Elsewhere, Skye, after calling on Gordon’s help in the wake of her freakout last episode, finds herself covered in hi-tech acupuncture needles designed to help her body accept its new powers. She’s held in the mysterious town of Lai Shi (Chinese for “Afterlife”), and spends most of the episode getting background info on her lineage from Lincoln Campbell, a dreamy young man with electrical powers (played by Luke Mitchell of the CW’s short-lived The Tomorrow People). Luke explains that only one of the descendents of the Inhumans (though the show still refuses to call them that) is selected to undergo Terrigenesis every few years. By acquiring her powers without authorization from the “elders,” Skye essentially “jumped the line.” It’s not the first time the former Mary Sue has earned the privileges of those far more experienced than herself, and she’s no more sympathetic when she decides to bid goodbye to her new home after learning it also harbors the now porcupine-like ne’er-do-well Raina. However, a last-minute appearance by Jiaying (her mother, unbeknownst to Skye) changes her mind, when the woman explains how she will mentor her.
Back at headquarters, Fitz and Simmons, along with May, are offered jobs by Gonzales. Bobbi and Mack try to coerce their young friends, and it looks like Simmons has actually switched to their side when she offers to open Fury’s Toolbox for them. But she winds up pulling a fast one and substitutes a fake device for the real one, which she sends off with Fitz in an attempt to get help, along with one of the prosciutto and mozzarella sandwich with pesto aioli that she knows he likes so much. It’s a ridiculously sweet coda when we see Fitz discover her ruse in the back of a cab, as delighted to be given a sandwich by the girl he loves as he is by the means through which to save S.H.I.E.L.D.
“Afterlife” is yet another season 2 winner. It has far fewer fight sequences than last week’s “One Door Closes”, but I found it even more engaging due to how much time it devotes to the characters we’ve come to care about.

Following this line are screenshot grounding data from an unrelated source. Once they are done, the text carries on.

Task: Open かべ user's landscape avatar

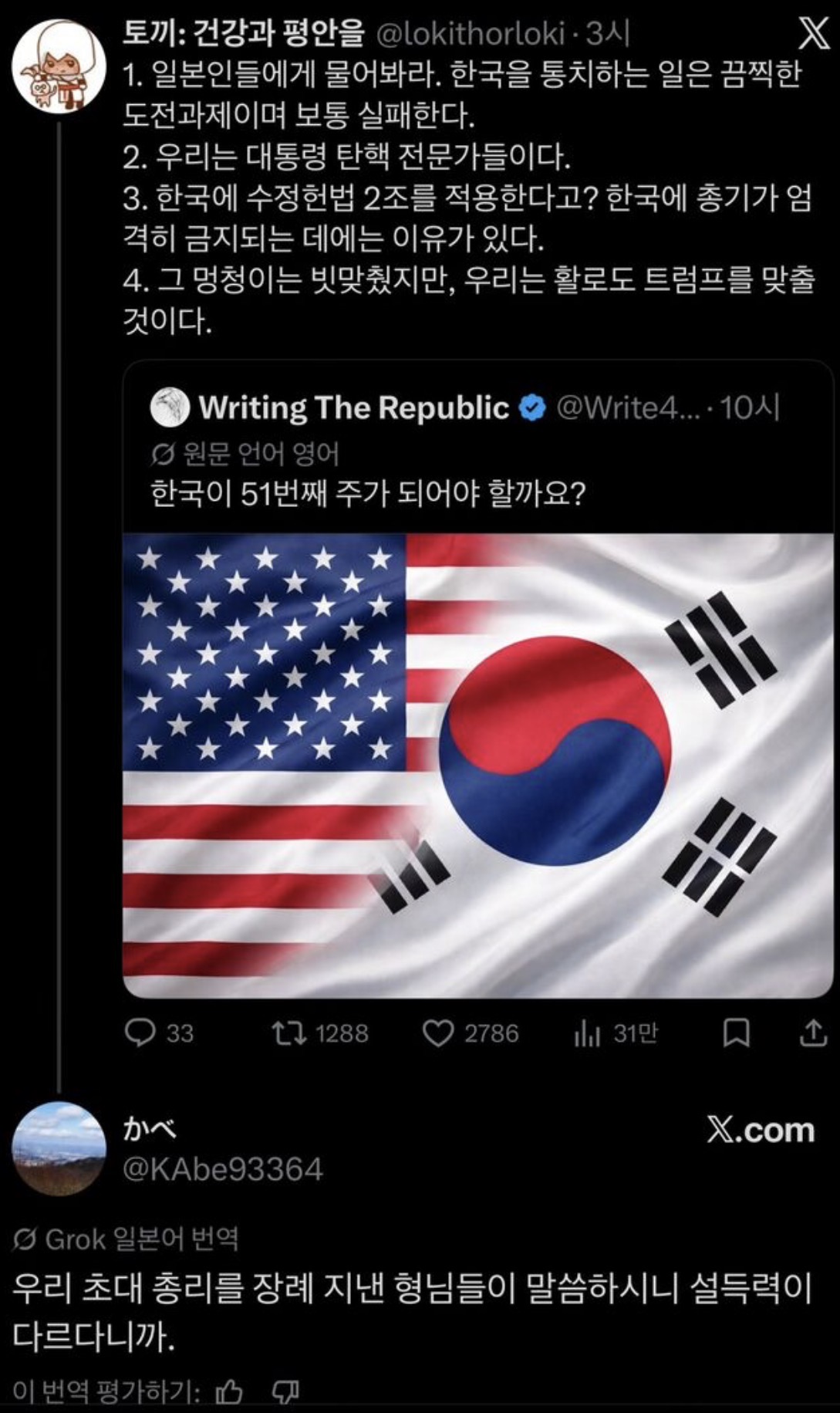Action: [59, 1148]
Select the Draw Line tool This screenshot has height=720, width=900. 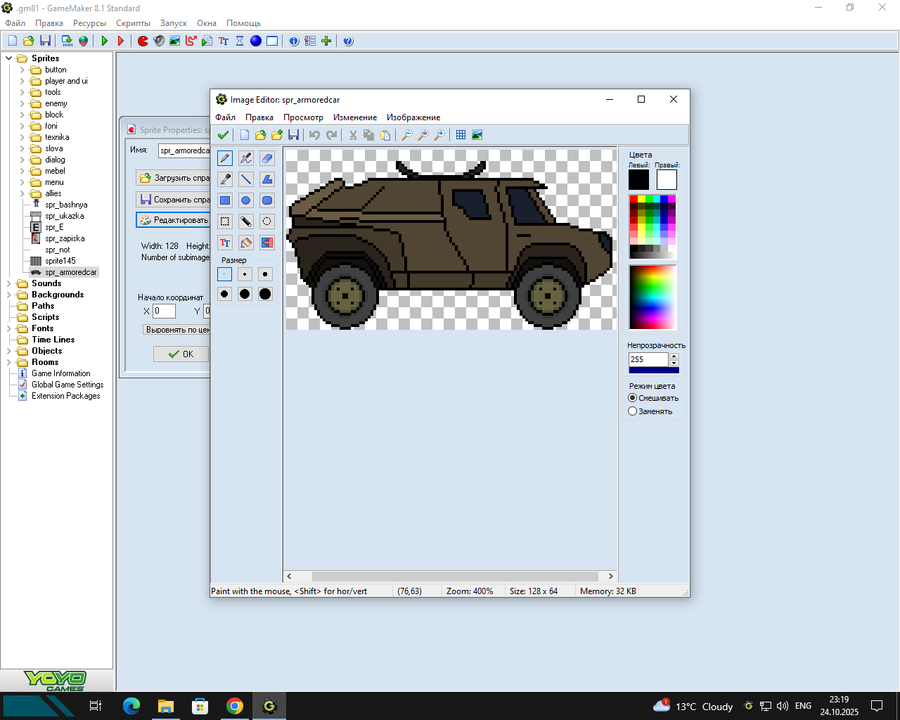tap(246, 179)
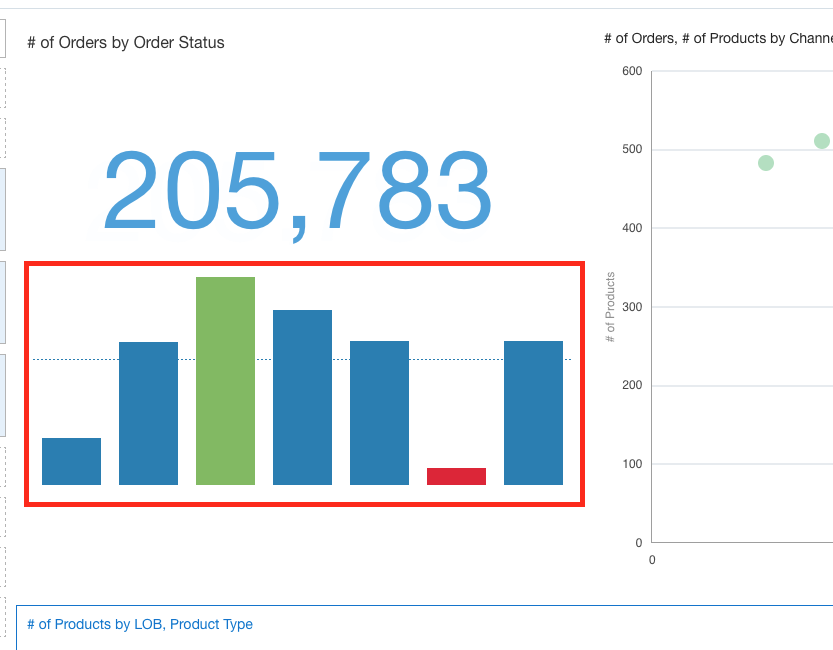The height and width of the screenshot is (650, 833).
Task: Select the short red bar
Action: coord(456,476)
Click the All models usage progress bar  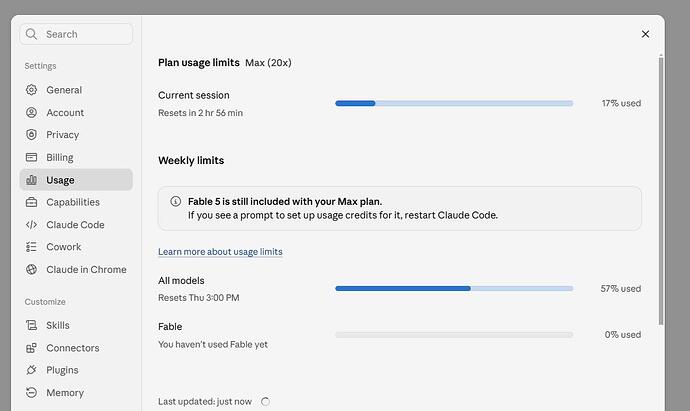454,288
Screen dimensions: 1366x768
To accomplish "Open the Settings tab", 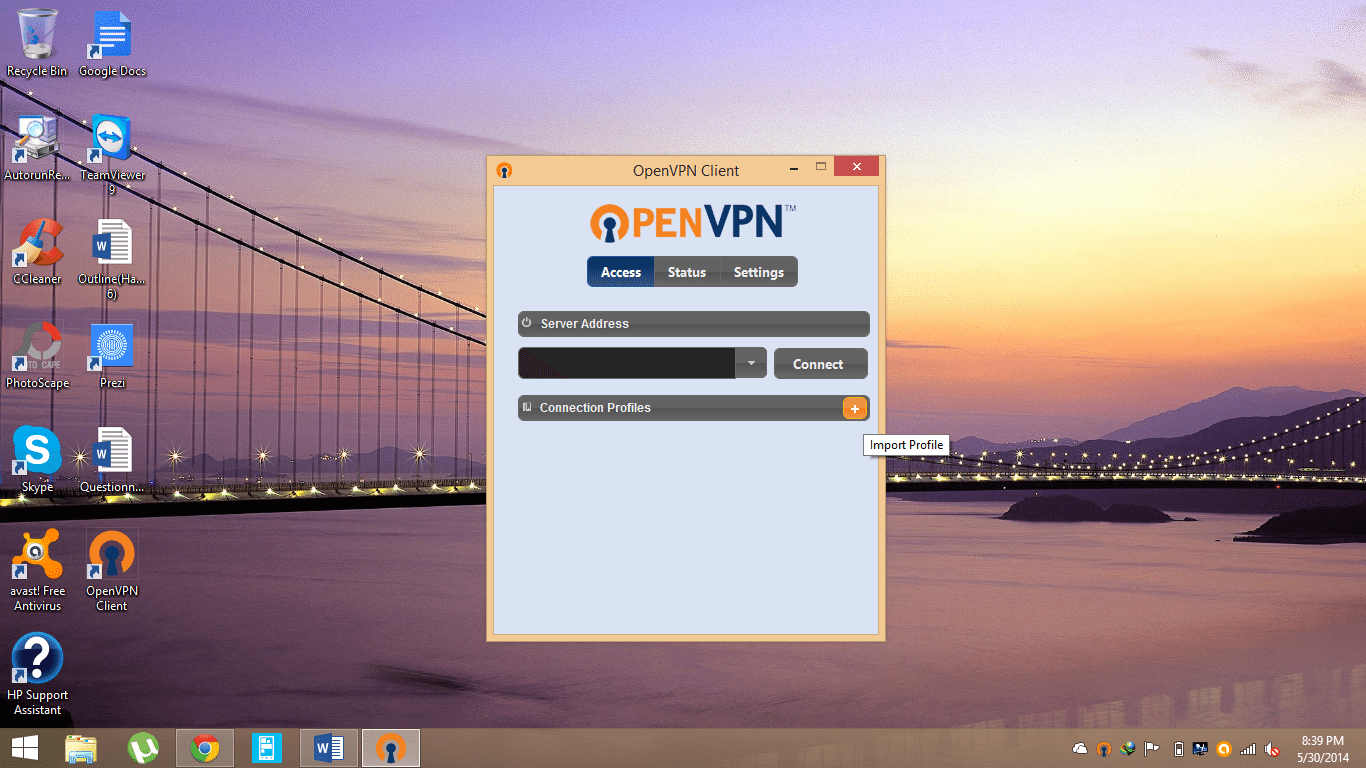I will point(758,272).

The episode gives us even more reasons to root for them as they race towards an uncertain future and a destiny that will align them more closely than ever with the events to come in the MCU. It’s a testament to S.H.I.E.L.D.‘s improved quality that I now find myself anticipating its upcoming episodes almost as much as Avengers: Age of Ultron.
- I can accept that S.H.I.E.L.D. prefers not to refer to its Terrigen Mist-infused folks as Inhumans (and that “metahumans” has already been taken by the DC TV Universe). Okay, fine. But can we please come up with a better name than “powered people”? Heck, The Incredibles‘ “supers” sounded better.
- While last week showed us why Gonzales distrusts Coulson, I’d like the show to give more of an explanation as to why he fears “powered people.” Here’s hoping next week’s episode offers us something.
- I’m not much of a pot smoker myself, but I have plenty of friends who enjoy a little weed. So any opportunity to cast such folks in a sympathetic light — on a Disney-sanctioned TV series no less — makes me happy.
- If this show was a 1980s Marvel comic, we’d totally get a road trip spin-off miniseries about Coulson and Hunter a la Kitty Pryde and Wolverine. Is it too much to ask for something like that on television?
- I like how Hunter’s initial idea is, essentially, for the two of them to say “Fuck it” and head south. Let the slash fiction writing commence!